It is common knowledge that our civilisation is in crisis. The question remains: what kind? Remarkably, there is arguably a parity of those who consider it as the crisis of truth; the others, of love. Many as well see it as the crisis of faith. For the purpose of this piece, the principle of ‘both … and’ applies. It involves the whole question of the truth and identity of man, which includes faith, hope and love. Adequate awareness of the truth and meaning of man’s existence settles most of the crisis. As one of the fitting context for his life, marriage figures centrally in the truth about man and woman. It is not good for humans to be alone. Human physiology reveals graphically and powerfully that we are meant for communion. Hence, human sexuality is a spiritual faculty that drives humans to the bond that parses the meaning of their existence. God created man for ‘marriage’, which he realises historically through the marriage bond of the family and eschatologically, through the marriage with the Lamb in the Trinitarian communion with God, which our Christian existence anticipates.

While marriage is a natural vocation of the human person, with supernatural meaning and consequence, not all humans respond to it naturally. Celibates respond to this vocation supernaturally in immediate anticipation of the everlasting marriage with God on the last day. They fulfil this vocation of marriage differently. However, for all who respond to it naturally, marriage is a curative stitch that is both timely and saving. It contextualises man’s self-renunciation to engage with the other for betterment and wholeness. Marriage, as the oldest institution, foundational of human society, reins in our concupiscible appetite, domesticates love and structures life within a stable ambience for the good of the couples and their children. Family is, therefore, the primary institution for the human flourishing, which at the same time, bridles our excesses and channels our various gifts for the good of society. It is an everlasting ecology of love. 

Since love involves both unity and distinction, it takes the mutual self-renunciation of the couple to form a family; that is to say, a bond of love and synergy for a self-realisation that constitutes ecology for development. It takes this renunciation and self-sacrifice, in other words, death to one’s ego to realise micro-salvation, which funds macro-salvation. In marriage, death yields life because marriage rescues one from an isolated ‘I’ to a relational ‘we’ that becomes the new ‘I’. For this new ‘I’ to exist, there is a renunciation, a surrender, a death, a letting go of the old identity into the new existence of life and fecundity through love in the mode of the wheat-grain metaphor (Jn 12: 24-25). There is life in dying to self; the little deaths to one’s egos, pleasures and ambitions unleash transformative power and liberating energy for human flourishing and national development. The death to the ‘old isolated selves’ lets the new couple begin a new life of marriage in which the new we-existence overflows into the larger society as an instrument for its growth, development and transformation.

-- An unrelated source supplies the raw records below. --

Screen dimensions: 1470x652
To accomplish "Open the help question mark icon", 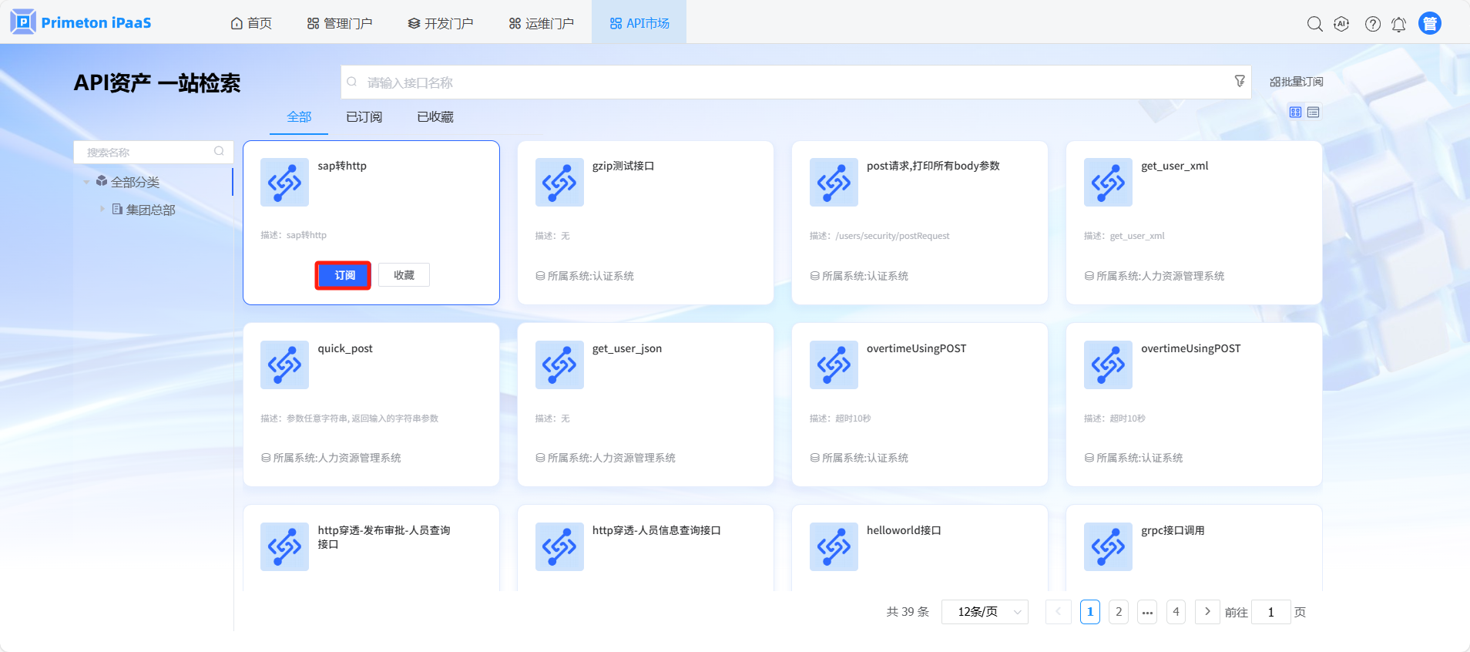I will (x=1372, y=24).
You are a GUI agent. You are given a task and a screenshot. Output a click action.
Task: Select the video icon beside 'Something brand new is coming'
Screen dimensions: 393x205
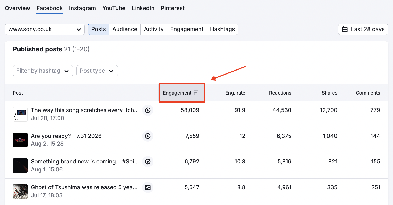(148, 162)
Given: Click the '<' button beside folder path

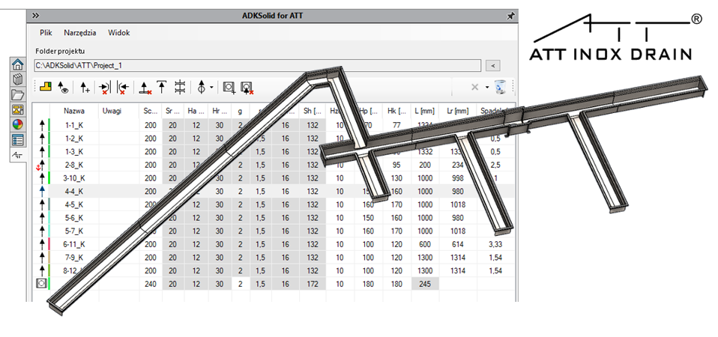Looking at the screenshot, I should (492, 65).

The ethos of death in marriage, which is necessary for a new family, entails a transformation of the narcissistic tendencies in us into altruistic living for others such that it transforms one’s mode of operation from domination to co-operation, communion and new life.

Like several other important things in life, many marriages suffer challenges that constrain their flourishing. Sadly, the institution of marriage bears the brunt of the devil’s darts resulting in the obfuscation of its raison d’être and its expression in deficit. Fundamentally, the evil one plagiarises love and marriage to such a ridiculous level that the family becomes the new battleground for the clash of civilisations, ideological wars and the battle of light against darkness. As such, many families experience various degrees of impact constituting the new serpents in the garden of married love and towers of Babel in their families. Since the plagiarism of the sacrament is the devil’s pastime― confusion and obscurity of the right order and distortion of values―the plagiariser-in-chief turns mutual self-gift of marriage into mutual egoism in which two selfish individuals struggle to use the partner to satisfy his/her needs.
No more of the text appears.